::: Document section :::

Just as worries over food safety have given imported food a ready market in China, higher margins and a growing base of middle-class customers means chains like City Shop and BHG are likely to continue to grow. Yang Qingsong, vice secretary-general at the China Chain Store & Franchise Association believes these stores benefit by having “a more targeted type of customer who is not sensitive to the price.” He believes customers are drawn to more reliable food safety and “a better shopping environment.”

Price-conscious Beijingers can also get a taste of foreign foods by heading to big-box retailers like Carrefour and Metro, which locate in cheaper, suburban real estate. Kenneth Arrild, master butcher at the Beijing operations of Austrian-owned Horber Meats, which imports meat into China, says Beijing’s lowest retail prices for imported seafood are to be found at big box foreign retailers like Metro, which sells Norwegian salmon at RMB 90 for a 6-to-7 kilogram fish.

Markets are also cheaper: “Fish sold for RMB 50 per kilogram at Sanyuanli costs RMB 180 at Jenny Lou’s, even though the structure and scale is the same,” said Arrild, who points to the convenience factor of chains like BHG and Jenny Lou’s, a high-end Beijing chain which retails salmon at RMB 26.80 per 100 gram.

::: Dataset extract :::

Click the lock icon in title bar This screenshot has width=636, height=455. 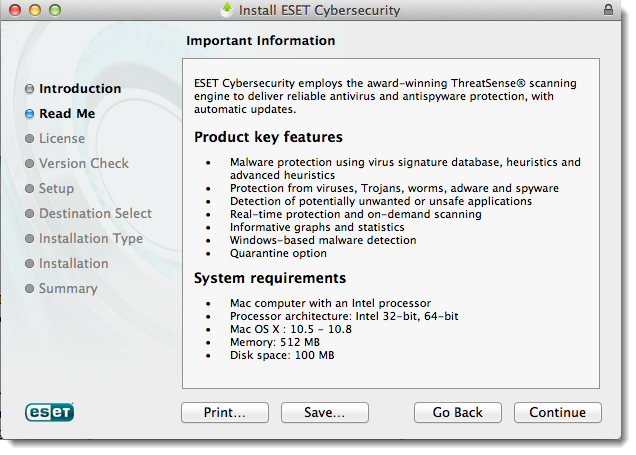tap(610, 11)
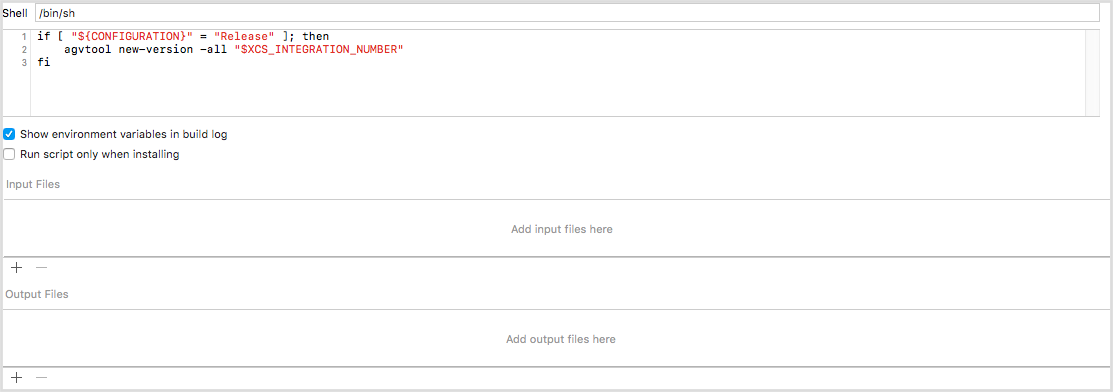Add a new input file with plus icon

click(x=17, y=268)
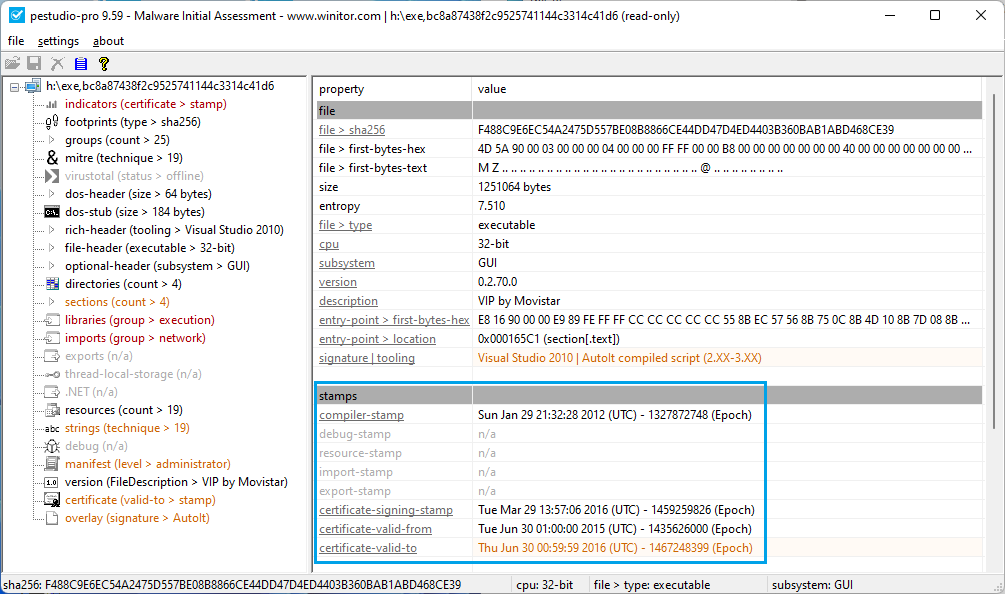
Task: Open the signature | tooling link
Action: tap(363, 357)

:::

Problem 1: Write out the passage on imported food retail word for word, from "Price-conscious Beijingers can" up to and including "per 100 gram.".
Problem 2:
Answer these questions from the passage on imported food retail:
(a) What position does Yang Qingsong hold?
(b) What does Metro charge for Norwegian salmon?
(c) What is Jenny Lou's retail price for salmon?
The records have no connection to the passage on imported food retail.

Answer space 1:
Price-conscious Beijingers can also get a taste of foreign foods by heading to big-box retailers like Carrefour and Metro, which locate in cheaper, suburban real estate. Kenneth Arrild, master butcher at the Beijing operations of Austrian-owned Horber Meats, which imports meat into China, says Beijing’s lowest retail prices for imported seafood are to be found at big box foreign retailers like Metro, which sells Norwegian salmon at RMB 90 for a 6-to-7 kilogram fish.

Markets are also cheaper: “Fish sold for RMB 50 per kilogram at Sanyuanli costs RMB 180 at Jenny Lou’s, even though the structure and scale is the same,” said Arrild, who points to the convenience factor of chains like BHG and Jenny Lou’s, a high-end Beijing chain which retails salmon at RMB 26.80 per 100 gram.

Answer space 2:
(a) Vice secretary-general at the China Chain Store & Franchise Association.
(b) RMB 90 for a 6-to-7 kilogram fish.
(c) RMB 26.80 per 100 gram.